[Dataset entries]
┌──

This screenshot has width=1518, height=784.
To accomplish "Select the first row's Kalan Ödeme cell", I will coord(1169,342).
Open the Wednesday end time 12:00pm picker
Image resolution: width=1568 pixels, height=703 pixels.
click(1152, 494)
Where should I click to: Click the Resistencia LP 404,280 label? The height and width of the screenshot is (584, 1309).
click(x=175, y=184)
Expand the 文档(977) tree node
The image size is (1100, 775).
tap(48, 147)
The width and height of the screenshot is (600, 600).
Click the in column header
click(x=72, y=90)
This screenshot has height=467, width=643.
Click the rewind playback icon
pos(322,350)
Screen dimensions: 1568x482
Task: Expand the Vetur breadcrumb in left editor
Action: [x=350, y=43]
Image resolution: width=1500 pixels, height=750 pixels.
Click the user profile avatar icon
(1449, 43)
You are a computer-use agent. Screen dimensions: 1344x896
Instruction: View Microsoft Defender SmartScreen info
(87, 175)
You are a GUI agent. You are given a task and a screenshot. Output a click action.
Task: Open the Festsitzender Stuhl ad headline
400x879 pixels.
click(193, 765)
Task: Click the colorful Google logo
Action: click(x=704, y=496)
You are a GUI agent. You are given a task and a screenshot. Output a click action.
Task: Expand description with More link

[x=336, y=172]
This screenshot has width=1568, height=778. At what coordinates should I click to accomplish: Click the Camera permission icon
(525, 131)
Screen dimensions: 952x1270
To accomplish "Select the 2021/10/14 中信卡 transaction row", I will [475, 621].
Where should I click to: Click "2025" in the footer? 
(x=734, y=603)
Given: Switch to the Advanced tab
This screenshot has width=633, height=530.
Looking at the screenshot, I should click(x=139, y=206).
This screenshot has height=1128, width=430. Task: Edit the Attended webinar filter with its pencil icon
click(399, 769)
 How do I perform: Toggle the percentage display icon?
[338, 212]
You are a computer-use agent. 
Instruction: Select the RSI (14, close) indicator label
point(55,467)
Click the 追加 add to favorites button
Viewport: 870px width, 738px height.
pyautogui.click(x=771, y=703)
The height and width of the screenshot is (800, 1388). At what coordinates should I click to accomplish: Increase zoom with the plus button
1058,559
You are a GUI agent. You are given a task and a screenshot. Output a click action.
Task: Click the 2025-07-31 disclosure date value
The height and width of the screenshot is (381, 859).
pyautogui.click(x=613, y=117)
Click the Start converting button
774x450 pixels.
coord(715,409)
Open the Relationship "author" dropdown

└──

• **What to work on**: Exact copies of every record above are required.

• **Response to this exercise**:
This screenshot has width=1518, height=784.
To accomplish "Select the first row's Kalan Ödeme cell", I will coord(1169,342).
Open the Wednesday end time 12:00pm picker
Image resolution: width=1568 pixels, height=703 pixels.
click(1152, 494)
Where should I click to: Click the Resistencia LP 404,280 label? The height and width of the screenshot is (584, 1309).
click(x=175, y=184)
Expand the 文档(977) tree node
The image size is (1100, 775).
tap(48, 147)
The width and height of the screenshot is (600, 600).
Click the in column header
click(x=72, y=90)
This screenshot has height=467, width=643.
Click the rewind playback icon
pos(322,350)
Screen dimensions: 1568x482
Task: Expand the Vetur breadcrumb in left editor
Action: [x=350, y=43]
Image resolution: width=1500 pixels, height=750 pixels.
Click the user profile avatar icon
(1449, 43)
You are a computer-use agent. Screen dimensions: 1344x896
Instruction: View Microsoft Defender SmartScreen info
(87, 175)
You are a GUI agent. You are given a task and a screenshot. Output a click action.
Task: Open the Festsitzender Stuhl ad headline
400x879 pixels.
click(193, 765)
Task: Click the colorful Google logo
Action: click(x=704, y=496)
You are a GUI agent. You are given a task and a screenshot. Output a click action.
Task: Expand description with More link

[x=336, y=172]
This screenshot has width=1568, height=778. At what coordinates should I click to accomplish: Click the Camera permission icon
(525, 131)
Screen dimensions: 952x1270
To accomplish "Select the 2021/10/14 中信卡 transaction row", I will [475, 621].
Where should I click to: Click "2025" in the footer? 
(x=734, y=603)
Given: Switch to the Advanced tab
This screenshot has width=633, height=530.
Looking at the screenshot, I should click(x=139, y=206).
This screenshot has height=1128, width=430. Task: Edit the Attended webinar filter with its pencil icon
click(399, 769)
 How do I perform: Toggle the percentage display icon?
[338, 212]
You are a computer-use agent. 
Instruction: Select the RSI (14, close) indicator label
point(55,467)
Click the 追加 add to favorites button
Viewport: 870px width, 738px height.
pyautogui.click(x=771, y=703)
The height and width of the screenshot is (800, 1388). At what coordinates should I click to accomplish: Increase zoom with the plus button
1058,559
You are a GUI agent. You are given a task and a screenshot. Output a click action.
Task: Click the 2025-07-31 disclosure date value
The height and width of the screenshot is (381, 859).
pyautogui.click(x=613, y=117)
Click the Start converting button
774x450 pixels.
coord(715,409)
Open the Relationship "author" dropdown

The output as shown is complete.